В жизни Кало не существовало полутонов. Она целиком отдавалась чувствам. В этом и была тайна ее магической стойкости и притягательности. Несмотря на мучительные физические страдания, закованная в корсет женщина искрилась юмором и могла хохотать до изнеможения. Но оставшись наедине с кистью, она была до конца откровенной. Ни одной улыбки на десятках автопортретов – «Моя жизнь – это серьезная история». Боль и любовь, потери и творческие взлеты – все запечатлено в картинах. Фрида так мечтала о ребенке, но страшная травма не позволила иметь детей. Три беременности – настоящий подвиг при ее физическом состоянии – закончились выкидышами. Вся безутешность откровенно запечатлена в картинах. «Впервые в истории искусства женщина выразила с абсолютной откровенностью, так обнаженно и, можно сказать, со спокойной свирепостью то общее и частное, что присуще женщине», – писал Ривера. Но он не оплакивал вместе с женой потерю детей, не чувствуя в них потребности. От двух жен и любовницы у него было три дочери, которыми он никогда не интересовался. Для Фриды же это было крушением еще одной мечты, трагедией. В ее картинах появляются дети, но чаще всего мертвые. И хотя большинство натюрмортов и пейзажей пронизаны солнцем и светом, а последняя работа называется «Да здравствует жизнь!» (ее жизненное кредо), картины 30-х гг. проникнуты болью, отчаянием и страшной символикой безысходности. На металлической пластине «Госпиталь Генри Форда» (1932 г.; художница рисовала на жести, дереве и холсте) Фрида лежит обнаженная на больничной железной кровати. Живот вздут, волосы растрепаны, слезы заливают лицо, кровь – белую простыню. Она держит в руке шесть нитей, объединяя шесть символов: улитку, зародыш мальчика, свой живот, странную металлическую машинку, орхидею и тазобедренные кости. Вместо больничной стены – на горизонте промышленный город.

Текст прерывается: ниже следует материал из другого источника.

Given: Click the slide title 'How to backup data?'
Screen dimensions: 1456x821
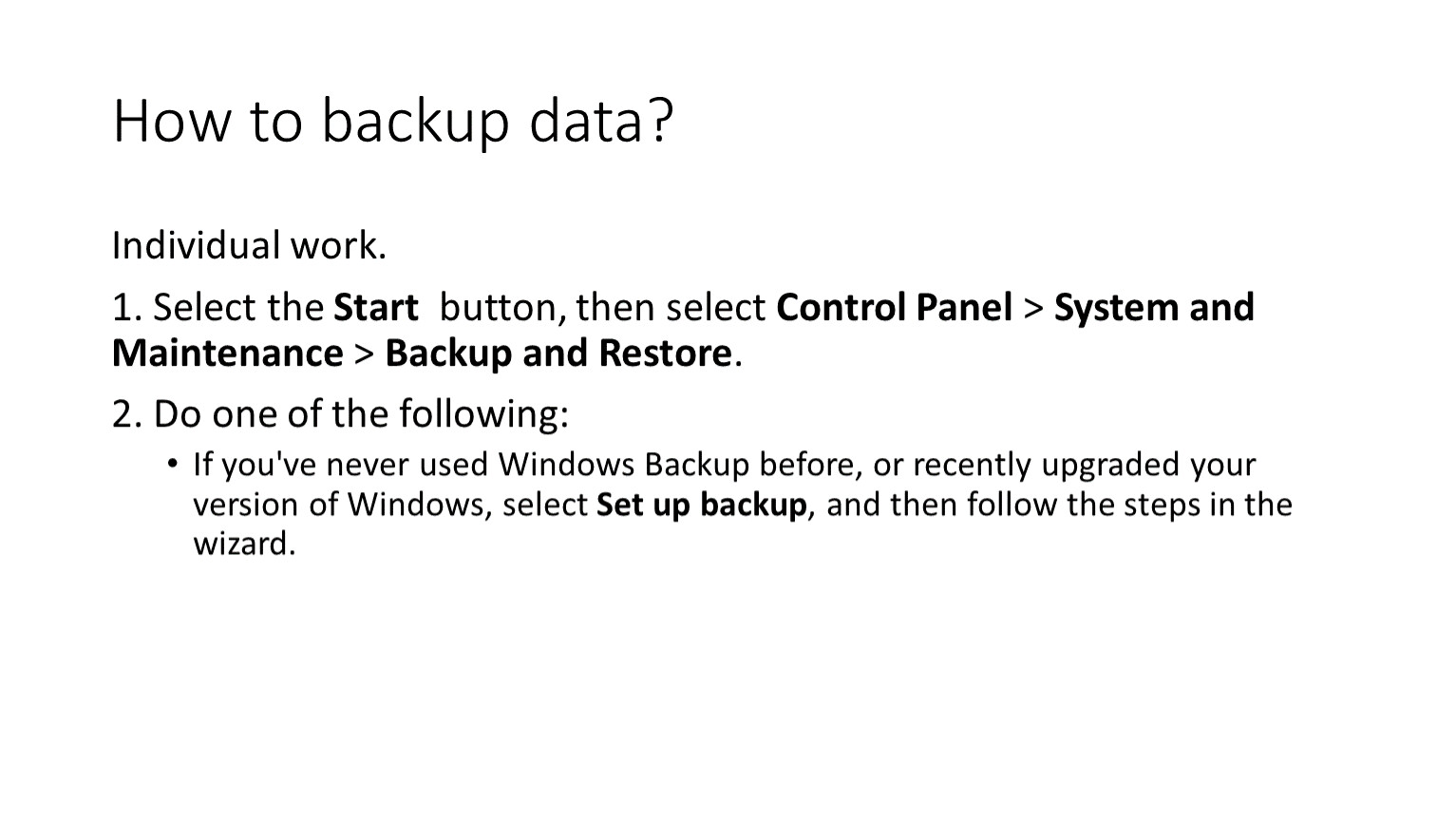Looking at the screenshot, I should pyautogui.click(x=393, y=121).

Символика Кало опирается на национальную древнюю индейскую мифологию, которую она блестяще знала. Ее работы проникнуты духом «наивного искусства» доколумбовского периода. Фрида изображала себя в национальной мексиканской одежде, которую очень полюбила после свадьбы, в окружении животных, растений и предметов («Автопортет с обезьянкой и пластиной на шее», «Автопортрет с ожерельем из шипов и колибри», «Мое рождение»). Иногда она рисовала у себя на лбу и груди лица людей и события своей жизни («Думая о смерти», «Диего в моих мыслях»). Везде яркие краски, отсутствие перспективы, четкие силуэты и детали, в которых прослеживаются традиции мексиканского магического реализма («Раненый олень»).
В некоторых работах проявляется доля жестокости, излишней откровенности чувств и бесстыдства («Мое рождение»), потому что Фрида всегда называла вещи своими именами («Портрет Дороти Хейл»). По словам Риверы, она «ни разу ничего не преувеличила, не изменяя точным фактам, сохраняя глубокий реализм, извечно присущий мексиканскому народу и его искусству, даже тогда, когда она прибегает к аллегориям, доводя их до космогонического обобщения». Творчество Кало с конца 30-х гг. стало привлекать внимание коллекционеров, а ноябре 1938 г. в Нью-Йорке состоялась выставка из 25 картин, половина из которых была куплена. Фрида произвела фурор не только своим искусством, «суровым, хрупким и твердым, как сталь, и тонким и нежным, как крылья бабочки, восхитительным, как улыбка ребенка, и жестоким, как горечь жизни» (Ривера), но и умом, характером, манерами, жизнелюбием. Ее картины покорили не одних американцев. В январе 1939 г. перед ней склонился Париж. Андре Бертон, «отец сюрреализма», организовавший выставку «Вся Мексика», причислил Фриду к своему лагерю. Но она категорически отказалась войти в «компанию интеллектуальных сукиных детей», которые «расчистили дорогу всем гитлерам и Муссолини», отвергая их искусство как европеизированное и наносное. Всех поразила уникальность и загадочность яркой и обаятельной женщины. Знаменитая модельер Эльза Чапарелли (Скьяпарелли) создала «платье синьоры Риверы» и духи «Шокинг», а на обложке журнала «Вот» появилась рука Фриды, унизанная оригинальными кольцами. Картины Кало были высоко оценены (одну купил Лувр) и, потрясенный напором живописных чувств, Пабло Пикассо писал Диего: «Ни ты, ни Дерен, ни я не в состоянии написать такое лицо, какие пишет Фрида Кало».